Following Hadfield’s lead when faced with a boring moment could have other surprising benefits. As BBC Future has explored in the past, embracing a tedious experience – letting your mind wander rather than reaching for your phone, for instance – may enhance creativity.
The bad news for easily bored people, says Danckert, is that the susceptibility has been linked to a range of other issues, such as impulsive behaviour, substance abuse, gambling addiction, compulsive mobile phone use, depression, mental trauma that manifests as physical sensations like pain – the list goes on. Intriguingly, it also seems to be linked to several personality disorders.
One is narcissism – not the ordinary kind, in which people have an inflated sense of their own importance and greatness, characteristic of certain politicians, but “covert narcissism”. This type involves people feeling like they’re fabulously talented, but they aren’t being given due credit for it. “They're like ‘If only the world knew’,” says Danckert.
No one knows for sure what explains the link, but an early theory is that, if there’s a gap between your natural abilities and your goals, you are setting yourself up for failure – and this leads to feelings of disenchantment and boredom. Another is that once a covert narcissist has received the empty approval they crave from the people around them, they will lose interest and become bored.
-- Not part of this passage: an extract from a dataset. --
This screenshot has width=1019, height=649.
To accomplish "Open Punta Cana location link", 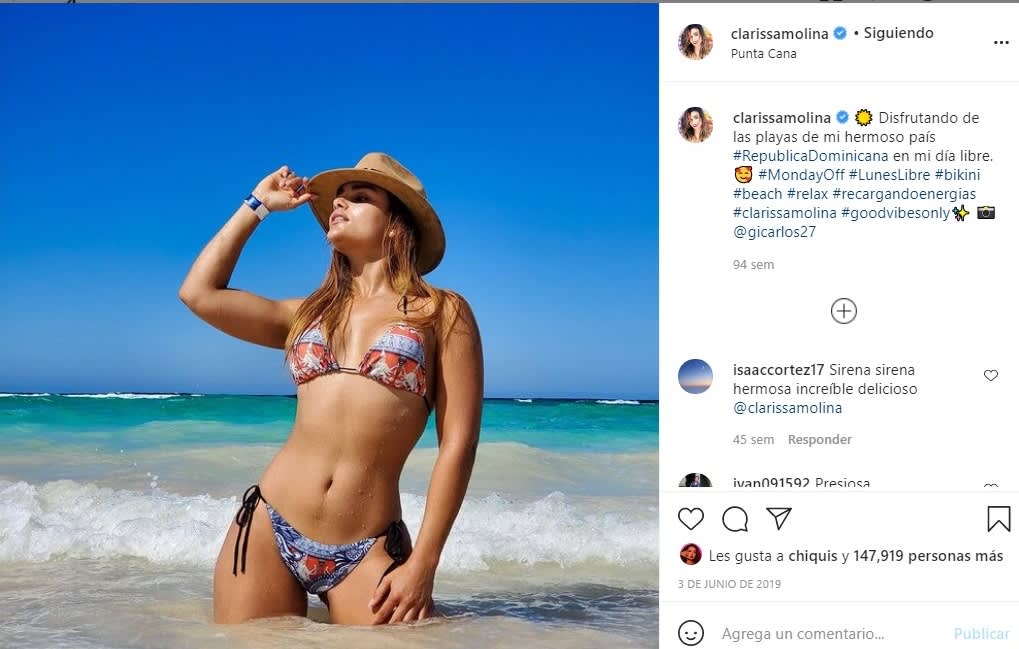I will point(764,54).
In fact, boredom is just one of many unpleasant side-effects to keeping narcissism bottled up. For example, covert narcissists tend to have low psychological wellbeing, while overt narcissists are relatively happy and have higher self-esteem.
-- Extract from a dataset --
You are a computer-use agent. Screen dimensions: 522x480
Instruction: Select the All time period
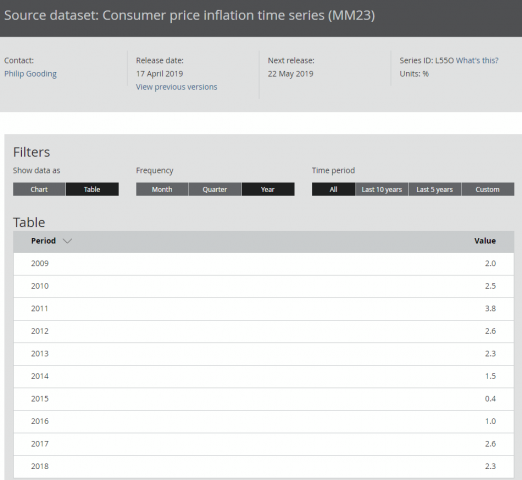333,189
Other personality traits linked to boredom include anger – aggressive drivers tend to be especially susceptible – and neuroticism, which involves having high levels of anxiety, guilt and jealousy. In all, being prone to boredom is generally a bad sign – and may be partly caused by having poor emotional control.
“We need to try and understand the causal nature of these relationships. And we haven't really done that yet,” says Danckert. “So for example, in the relationship between boredom and depression, does boredom precede depression – is it a risk factor for depression? I think the answer to that will be yes.”
The ultimate question is whether the strategies that make some people susceptible are all learned – or whether boredom can be genetic. This is something Danckert is currently looking into. “Again, we don’t have the data yet, but my speculative answer is that this is going to be related to something within certain individuals.”
However, Danckert expects that, as with all emotions, boredom is likely to arise from a combination of learned and genetic factors. It looks like Hadfield honed his ability to cope with boredom in childhood – and with the right techniques, even the most agonisingly boredom-prone might be able to lead richer inner lives.